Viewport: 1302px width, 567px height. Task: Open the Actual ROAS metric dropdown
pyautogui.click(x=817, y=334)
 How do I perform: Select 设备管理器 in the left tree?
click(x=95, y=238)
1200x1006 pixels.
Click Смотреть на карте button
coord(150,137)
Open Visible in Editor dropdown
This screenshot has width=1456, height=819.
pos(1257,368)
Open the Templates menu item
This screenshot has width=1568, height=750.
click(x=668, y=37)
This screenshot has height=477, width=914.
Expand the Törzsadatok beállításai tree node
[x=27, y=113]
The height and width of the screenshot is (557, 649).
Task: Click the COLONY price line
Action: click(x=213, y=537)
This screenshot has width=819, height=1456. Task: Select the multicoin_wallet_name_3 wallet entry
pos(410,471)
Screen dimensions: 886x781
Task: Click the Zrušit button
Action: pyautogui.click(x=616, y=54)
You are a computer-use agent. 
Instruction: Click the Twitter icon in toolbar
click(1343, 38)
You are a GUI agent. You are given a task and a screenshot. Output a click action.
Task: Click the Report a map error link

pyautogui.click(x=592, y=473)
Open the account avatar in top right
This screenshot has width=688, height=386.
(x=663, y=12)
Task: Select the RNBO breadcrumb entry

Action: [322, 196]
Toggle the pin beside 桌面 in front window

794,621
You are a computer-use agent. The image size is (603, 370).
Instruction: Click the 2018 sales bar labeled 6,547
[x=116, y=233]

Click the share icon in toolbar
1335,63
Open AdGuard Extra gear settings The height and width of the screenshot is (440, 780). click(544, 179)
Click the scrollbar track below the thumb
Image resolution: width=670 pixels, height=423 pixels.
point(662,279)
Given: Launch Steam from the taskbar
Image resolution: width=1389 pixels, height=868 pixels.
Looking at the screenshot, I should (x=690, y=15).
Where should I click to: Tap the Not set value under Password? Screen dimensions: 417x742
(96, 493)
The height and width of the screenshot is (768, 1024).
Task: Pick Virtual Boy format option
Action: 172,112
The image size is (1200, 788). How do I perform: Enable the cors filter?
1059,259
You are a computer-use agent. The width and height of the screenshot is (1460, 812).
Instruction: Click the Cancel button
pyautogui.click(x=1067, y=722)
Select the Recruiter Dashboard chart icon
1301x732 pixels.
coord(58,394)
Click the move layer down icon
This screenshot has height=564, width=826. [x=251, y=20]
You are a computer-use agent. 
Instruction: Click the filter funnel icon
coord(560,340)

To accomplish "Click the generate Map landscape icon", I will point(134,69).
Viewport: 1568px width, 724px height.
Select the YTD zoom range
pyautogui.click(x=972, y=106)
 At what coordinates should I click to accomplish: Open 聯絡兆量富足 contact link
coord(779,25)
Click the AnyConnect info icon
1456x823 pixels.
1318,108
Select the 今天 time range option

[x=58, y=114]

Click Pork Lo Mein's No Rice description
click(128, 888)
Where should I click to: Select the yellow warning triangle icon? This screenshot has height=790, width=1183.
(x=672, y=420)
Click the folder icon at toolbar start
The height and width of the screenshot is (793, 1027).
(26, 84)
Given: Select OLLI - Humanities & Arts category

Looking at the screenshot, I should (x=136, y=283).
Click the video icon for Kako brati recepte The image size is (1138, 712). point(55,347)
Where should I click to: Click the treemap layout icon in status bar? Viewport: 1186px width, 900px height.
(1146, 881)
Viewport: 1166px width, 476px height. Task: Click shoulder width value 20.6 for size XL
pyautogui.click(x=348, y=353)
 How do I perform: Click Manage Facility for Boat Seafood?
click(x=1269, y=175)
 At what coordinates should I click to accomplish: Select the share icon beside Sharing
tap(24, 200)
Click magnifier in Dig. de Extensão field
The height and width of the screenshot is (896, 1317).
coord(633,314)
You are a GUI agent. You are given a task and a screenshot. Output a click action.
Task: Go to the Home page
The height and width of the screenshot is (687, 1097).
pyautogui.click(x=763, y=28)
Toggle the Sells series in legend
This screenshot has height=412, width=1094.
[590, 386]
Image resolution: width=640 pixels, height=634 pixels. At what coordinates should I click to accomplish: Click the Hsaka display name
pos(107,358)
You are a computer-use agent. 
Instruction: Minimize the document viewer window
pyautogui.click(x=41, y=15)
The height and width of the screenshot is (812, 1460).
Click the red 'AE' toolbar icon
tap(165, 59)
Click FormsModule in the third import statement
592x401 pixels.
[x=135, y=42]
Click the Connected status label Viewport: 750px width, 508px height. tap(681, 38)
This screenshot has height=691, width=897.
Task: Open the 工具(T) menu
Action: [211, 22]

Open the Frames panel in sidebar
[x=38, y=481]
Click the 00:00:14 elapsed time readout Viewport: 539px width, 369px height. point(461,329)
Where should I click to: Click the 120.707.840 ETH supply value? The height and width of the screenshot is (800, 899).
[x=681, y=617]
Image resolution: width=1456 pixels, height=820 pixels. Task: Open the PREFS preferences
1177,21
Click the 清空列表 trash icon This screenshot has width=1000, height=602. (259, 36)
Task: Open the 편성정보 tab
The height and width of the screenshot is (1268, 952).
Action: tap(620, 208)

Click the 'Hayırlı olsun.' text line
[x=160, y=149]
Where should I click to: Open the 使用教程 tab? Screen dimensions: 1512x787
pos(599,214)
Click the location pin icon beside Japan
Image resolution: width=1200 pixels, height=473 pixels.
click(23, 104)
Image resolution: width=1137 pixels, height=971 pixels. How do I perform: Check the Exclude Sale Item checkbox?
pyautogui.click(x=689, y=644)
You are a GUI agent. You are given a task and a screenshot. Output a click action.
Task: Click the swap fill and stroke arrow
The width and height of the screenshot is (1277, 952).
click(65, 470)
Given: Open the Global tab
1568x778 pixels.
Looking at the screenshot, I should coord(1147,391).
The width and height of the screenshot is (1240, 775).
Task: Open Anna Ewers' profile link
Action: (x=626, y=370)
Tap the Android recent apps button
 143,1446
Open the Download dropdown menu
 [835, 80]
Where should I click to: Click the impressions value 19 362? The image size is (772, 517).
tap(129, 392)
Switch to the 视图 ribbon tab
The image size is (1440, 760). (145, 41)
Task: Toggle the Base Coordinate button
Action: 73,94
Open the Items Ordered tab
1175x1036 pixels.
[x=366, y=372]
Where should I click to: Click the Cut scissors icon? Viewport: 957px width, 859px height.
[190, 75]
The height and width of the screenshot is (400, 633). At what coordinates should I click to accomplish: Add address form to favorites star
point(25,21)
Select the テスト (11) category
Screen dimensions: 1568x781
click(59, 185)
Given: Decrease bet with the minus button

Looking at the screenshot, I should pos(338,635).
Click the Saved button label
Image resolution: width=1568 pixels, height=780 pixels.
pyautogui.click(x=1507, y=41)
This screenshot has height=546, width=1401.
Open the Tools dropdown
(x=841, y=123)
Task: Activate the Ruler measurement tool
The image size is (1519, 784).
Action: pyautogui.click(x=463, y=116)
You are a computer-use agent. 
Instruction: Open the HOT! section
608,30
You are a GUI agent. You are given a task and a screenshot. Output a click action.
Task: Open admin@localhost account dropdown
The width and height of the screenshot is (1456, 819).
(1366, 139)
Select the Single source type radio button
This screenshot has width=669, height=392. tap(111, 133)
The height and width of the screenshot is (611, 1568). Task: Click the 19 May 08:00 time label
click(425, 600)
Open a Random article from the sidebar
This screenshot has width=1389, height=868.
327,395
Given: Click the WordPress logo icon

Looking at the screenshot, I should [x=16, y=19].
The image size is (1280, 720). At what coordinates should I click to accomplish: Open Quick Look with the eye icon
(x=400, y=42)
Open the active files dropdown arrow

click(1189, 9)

────────────────

→ STATED TASK
Could you update the entries above, replacing every "Instruction:" with "Command:" and leaving everything else unchanged?

→ TASK RESULT
Viewport: 1302px width, 567px height. Task: Open the Actual ROAS metric dropdown
pyautogui.click(x=817, y=334)
 How do I perform: Select 设备管理器 in the left tree?
click(x=95, y=238)
1200x1006 pixels.
Click Смотреть на карте button
coord(150,137)
Open Visible in Editor dropdown
This screenshot has width=1456, height=819.
pos(1257,368)
Open the Templates menu item
This screenshot has width=1568, height=750.
click(x=668, y=37)
This screenshot has height=477, width=914.
Expand the Törzsadatok beállításai tree node
[x=27, y=113]
The height and width of the screenshot is (557, 649).
Task: Click the COLONY price line
Action: click(x=213, y=537)
This screenshot has width=819, height=1456. Task: Select the multicoin_wallet_name_3 wallet entry
pos(410,471)
Screen dimensions: 886x781
Task: Click the Zrušit button
Action: pyautogui.click(x=616, y=54)
You are a computer-use agent. 
Command: Click the Twitter icon in toolbar
click(1343, 38)
You are a GUI agent. You are given a task and a screenshot. Output a click action.
Task: Click the Report a map error link

pyautogui.click(x=592, y=473)
Open the account avatar in top right
This screenshot has width=688, height=386.
(x=663, y=12)
Task: Select the RNBO breadcrumb entry

Action: [322, 196]
Toggle the pin beside 桌面 in front window

794,621
You are a computer-use agent. The image size is (603, 370).
Command: Click the 2018 sales bar labeled 6,547
[x=116, y=233]

Click the share icon in toolbar
1335,63
Open AdGuard Extra gear settings The height and width of the screenshot is (440, 780). click(544, 179)
Click the scrollbar track below the thumb
Image resolution: width=670 pixels, height=423 pixels.
point(662,279)
Given: Launch Steam from the taskbar
Image resolution: width=1389 pixels, height=868 pixels.
Looking at the screenshot, I should (x=690, y=15).
Where should I click to: Tap the Not set value under Password? Screen dimensions: 417x742
(96, 493)
The height and width of the screenshot is (768, 1024).
Task: Pick Virtual Boy format option
Action: 172,112
The image size is (1200, 788). How do I perform: Enable the cors filter?
1059,259
You are a computer-use agent. The width and height of the screenshot is (1460, 812).
Command: Click the Cancel button
pyautogui.click(x=1067, y=722)
Select the Recruiter Dashboard chart icon
1301x732 pixels.
coord(58,394)
Click the move layer down icon
This screenshot has height=564, width=826. [x=251, y=20]
You are a computer-use agent. 
Command: Click the filter funnel icon
coord(560,340)

To accomplish "Click the generate Map landscape icon", I will point(134,69).
Viewport: 1568px width, 724px height.
Select the YTD zoom range
pyautogui.click(x=972, y=106)
 At what coordinates should I click to accomplish: Open 聯絡兆量富足 contact link
coord(779,25)
Click the AnyConnect info icon
1456x823 pixels.
1318,108
Select the 今天 time range option

[x=58, y=114]

Click Pork Lo Mein's No Rice description
click(128, 888)
Where should I click to: Select the yellow warning triangle icon? This screenshot has height=790, width=1183.
(x=672, y=420)
Click the folder icon at toolbar start
The height and width of the screenshot is (793, 1027).
(26, 84)
Given: Select OLLI - Humanities & Arts category

Looking at the screenshot, I should (x=136, y=283).
Click the video icon for Kako brati recepte The image size is (1138, 712). point(55,347)
Where should I click to: Click the treemap layout icon in status bar? Viewport: 1186px width, 900px height.
(1146, 881)
Viewport: 1166px width, 476px height. Task: Click shoulder width value 20.6 for size XL
pyautogui.click(x=348, y=353)
 How do I perform: Click Manage Facility for Boat Seafood?
click(x=1269, y=175)
 At what coordinates should I click to accomplish: Select the share icon beside Sharing
tap(24, 200)
Click magnifier in Dig. de Extensão field
The height and width of the screenshot is (896, 1317).
coord(633,314)
You are a GUI agent. You are given a task and a screenshot. Output a click action.
Task: Go to the Home page
The height and width of the screenshot is (687, 1097).
pyautogui.click(x=763, y=28)
Toggle the Sells series in legend
This screenshot has height=412, width=1094.
[590, 386]
Image resolution: width=640 pixels, height=634 pixels. At what coordinates should I click to accomplish: Click the Hsaka display name
pos(107,358)
You are a computer-use agent. 
Command: Minimize the document viewer window
pyautogui.click(x=41, y=15)
The height and width of the screenshot is (812, 1460).
Click the red 'AE' toolbar icon
tap(165, 59)
Click FormsModule in the third import statement
592x401 pixels.
[x=135, y=42]
Click the Connected status label Viewport: 750px width, 508px height. tap(681, 38)
This screenshot has height=691, width=897.
Task: Open the 工具(T) menu
Action: [211, 22]

Open the Frames panel in sidebar
[x=38, y=481]
Click the 00:00:14 elapsed time readout Viewport: 539px width, 369px height. point(461,329)
Where should I click to: Click the 120.707.840 ETH supply value? The height and width of the screenshot is (800, 899).
[x=681, y=617]
Image resolution: width=1456 pixels, height=820 pixels. Task: Open the PREFS preferences
1177,21
Click the 清空列表 trash icon This screenshot has width=1000, height=602. (259, 36)
Task: Open the 편성정보 tab
The height and width of the screenshot is (1268, 952).
Action: tap(620, 208)

Click the 'Hayırlı olsun.' text line
[x=160, y=149]
Where should I click to: Open the 使用教程 tab? Screen dimensions: 1512x787
pos(599,214)
Click the location pin icon beside Japan
Image resolution: width=1200 pixels, height=473 pixels.
click(23, 104)
Image resolution: width=1137 pixels, height=971 pixels. How do I perform: Check the Exclude Sale Item checkbox?
pyautogui.click(x=689, y=644)
You are a GUI agent. You are given a task and a screenshot. Output a click action.
Task: Click the swap fill and stroke arrow
The width and height of the screenshot is (1277, 952).
click(65, 470)
Given: Open the Global tab
1568x778 pixels.
Looking at the screenshot, I should coord(1147,391).
The width and height of the screenshot is (1240, 775).
Task: Open Anna Ewers' profile link
Action: (x=626, y=370)
Tap the Android recent apps button
 143,1446
Open the Download dropdown menu
 [835, 80]
Where should I click to: Click the impressions value 19 362? The image size is (772, 517).
tap(129, 392)
Switch to the 视图 ribbon tab
The image size is (1440, 760). (145, 41)
Task: Toggle the Base Coordinate button
Action: 73,94
Open the Items Ordered tab
1175x1036 pixels.
[x=366, y=372]
Where should I click to: Click the Cut scissors icon? Viewport: 957px width, 859px height.
[190, 75]
The height and width of the screenshot is (400, 633). At what coordinates should I click to accomplish: Add address form to favorites star
point(25,21)
Select the テスト (11) category
Screen dimensions: 1568x781
click(59, 185)
Given: Decrease bet with the minus button

Looking at the screenshot, I should pos(338,635).
Click the Saved button label
Image resolution: width=1568 pixels, height=780 pixels.
pyautogui.click(x=1507, y=41)
This screenshot has height=546, width=1401.
Open the Tools dropdown
(x=841, y=123)
Task: Activate the Ruler measurement tool
The image size is (1519, 784).
Action: pyautogui.click(x=463, y=116)
You are a computer-use agent. 
Command: Open the HOT! section
608,30
You are a GUI agent. You are given a task and a screenshot. Output a click action.
Task: Open admin@localhost account dropdown
The width and height of the screenshot is (1456, 819).
(1366, 139)
Select the Single source type radio button
This screenshot has width=669, height=392. tap(111, 133)
The height and width of the screenshot is (611, 1568). Task: Click the 19 May 08:00 time label
click(425, 600)
Open a Random article from the sidebar
This screenshot has width=1389, height=868.
327,395
Given: Click the WordPress logo icon

Looking at the screenshot, I should [x=16, y=19].
The image size is (1280, 720). At what coordinates should I click to accomplish: Open Quick Look with the eye icon
(x=400, y=42)
Open the active files dropdown arrow

click(1189, 9)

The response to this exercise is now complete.